In 2003, Colonel Rempfer and six other at first unnamed plaintiffs brought suit in federal court which resulted in a preliminary injunction halting the vaccine program. Responding to the lawsuit, the Department of Defense denied that they were conducting research and claimed the authority to waive consent because it was necessary to prevent infection with weaponized anthrax.
But in winning the battle, those seeking to stop the vaccine program lost the war. The Department of Defense appealed to Congress for a workaround. It resulted in the passing of the BioShield Act in 2004, creating the Emergency Use Authorization. This gave the FDA authority to recharacterize the status of a drug or vaccine from investigational to approved for emergency use. In December of 2005 it issued a “final order concluding that [the Anthrax Vaccine] was the best available medical countermeasure to the potential military emergency.” Although Col. Rempfer filed a lawsuit to protest the FDA’s decision, it was to no avail and shortly afterwards the Department of Defense resumed the vaccine program. Col. Dingle died of cancer in 2008, but Col. Rempfer remained critical of the anthrax vaccine program and still actively advocates on behalf of past and future military personnel.

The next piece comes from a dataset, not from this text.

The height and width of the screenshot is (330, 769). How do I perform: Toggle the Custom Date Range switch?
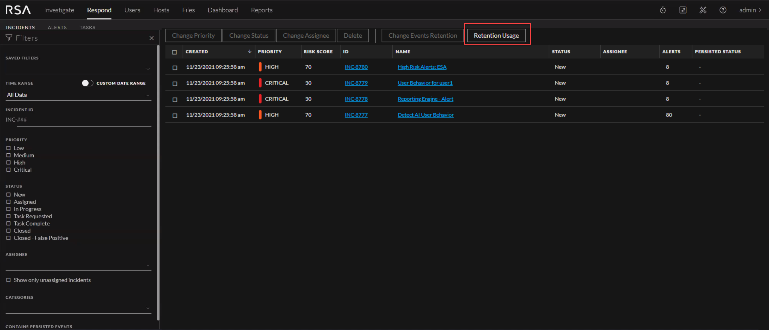tap(87, 83)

Since the passage of the BioShield Act, Congress has continued to support the FDA’s authority to make unapproved drugs available in response to new threats. In 2017, the Department of Defense sought power to unilaterally authorize use of unapproved drugs in battlefield situations. In the face of FDA objections to this level of autonomy, Congress created a compromise measure memorialized in a Memorandum of Understanding that allows the Department of Defense broad authority to declare the need for emergency use permission and request that the FDA “take actions to expedite the development of a medical product.” But final authority to issue an emergency use order rests with the president.